Bookbinding: A New Skill

As the end of 2025 approached, I looked back on my year with a sense of disappointment in myself. I felt that I had achieved much, but that I had stalled in my growth as a person. My gains had all been in service of, or to function for, others, and those parts of myself that made up my life — my garden, my desire to provide for my family through growing our food, my need to learn and teach and to pass on skills, my creative drive to make our small life beautiful — had all been pushed to the side.

I made a very small amount of money for the amount of mental labour and effort I had put into trying to improve things for others, but the toll it had taken on other parts of my life, and on my relationships, was immense.

So, I needed something to put the year to rest with the feeling that I had achieved something small for myself. As my birthday was coming up, and Russell was casting around for something he could get me to celebrate, I knew that what I wanted was to learn a new skill.

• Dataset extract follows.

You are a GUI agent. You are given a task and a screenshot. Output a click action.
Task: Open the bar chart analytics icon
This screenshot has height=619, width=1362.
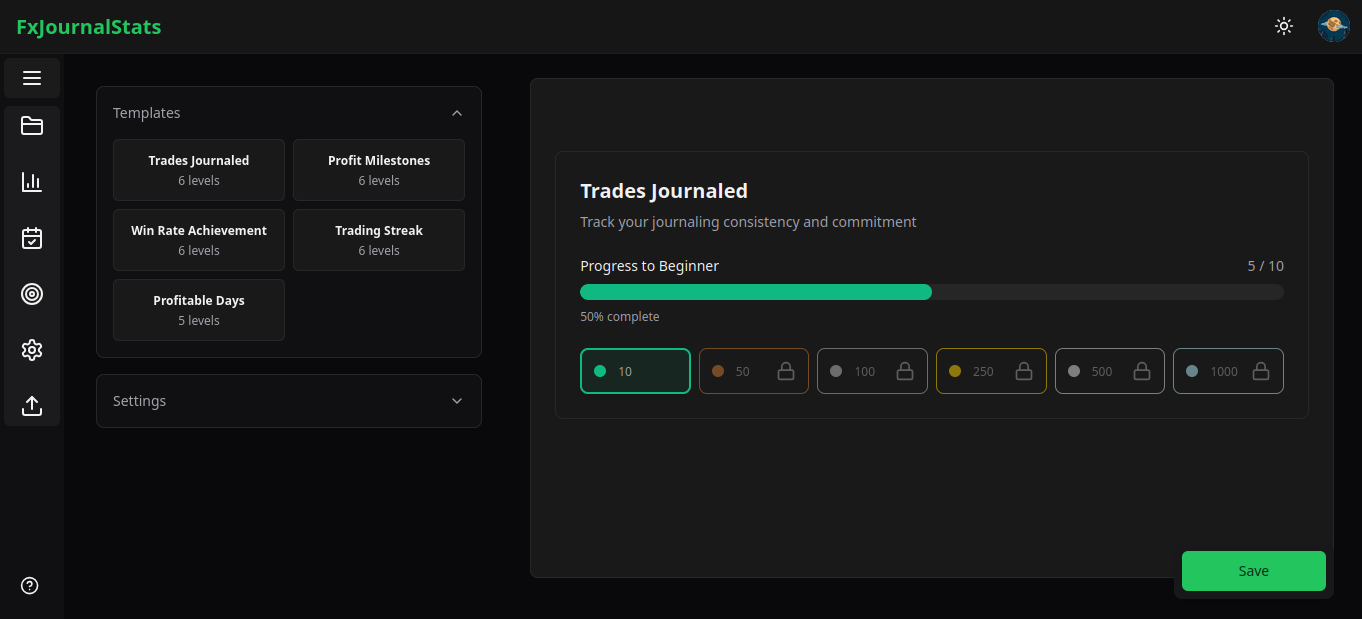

For a few years now I have had the idea in the back of my head that I would like to learn bookbinding. Specifically how to sew and case a hardback book. There is a special book that I would like to work on in the future, and I would love to be comfortable in the skills it would take to preserve this piece of text forever.

I directed Russell to where he could get me a starter kit of materials, and for my birthday, with paid work behind me for the year and a little more peace and space for contentment in my head, I dove in to learning the new skill, and over the winter solstice through to Christmas Day I made a few minutes here and there between stages or drying glue and measuring to make myself my first ever hardbound notebook.

This is a plain paper notebook with a book cloth spine and hinge, with a ¾ paper design cover.

I swapped out the provided cream endpapers for solid red endpapers to match the bookmark ribbon and the book cloth on the spine. I also gave myself one extra little step: to centre the paper design to the visible part of the cover design.

The 96 page, plain paper notebook turned out perfect. I, a guilty perfectionist, am even amazed at how perfectly it turned out. It is balanced, clean, neat. It is actually perfect, a fact I wholly attribute to the good materials and instructions found at Learn Bookbinding.

Onwards

Because I don’t think you should ever sit still on a new skill, I moved straight onto creating a second book.

For this one I swapped out the ¾ paper and cloth spine book case cover for a fully fabric cover. For the endpapers I chose to use some of my Hintze Hall double-sided black and white wrapping paper, which I have been saving like a dragon over her gold horde, knowing that it was always going to be for something more than wrapping gifts and being chucked away.

I should love this book more, but actually I cannot stand the book cloth that I bought online. It does not feel nice in the hands, but I also cannot at this point invest in a longer sheet amount of nice book cloth.

Side Quest: I have ordered the materials to make my own book cloth from my own cotton and linen fabrics.

To help improve the bookcloth a little I cut a design from heat transfer vinyl to decorate the cover. If I had a nicer book cloth I would have drawn and cut a design that took architectural elements of the endpaper design to decorate the cover, but instead I found a simple ogee design reminiscent of plump onions and used that for simplicity.

The notebook is well made, and like the first notebook, it lies beautifully flat with ease, and the sewn signatures sit beautifully in their case. As a notebook it is perfect.

I am glad to have finished the year with a new skill in hand, and am looking forward to further experimenting and embracing this new skill.

I don’t make New Year’s resolutions — I don’t believe they work and I don’t believe that the pressure and possible disappointment are worth it — but I do want to make sure that I do not lose myself this year. I won’t say that I will always put myself first, but I don’t want to serve everybody else at the detriment to being me anymore, and if something has got to give, I don’t want that to continue being at the cost of those things that make my life worth living.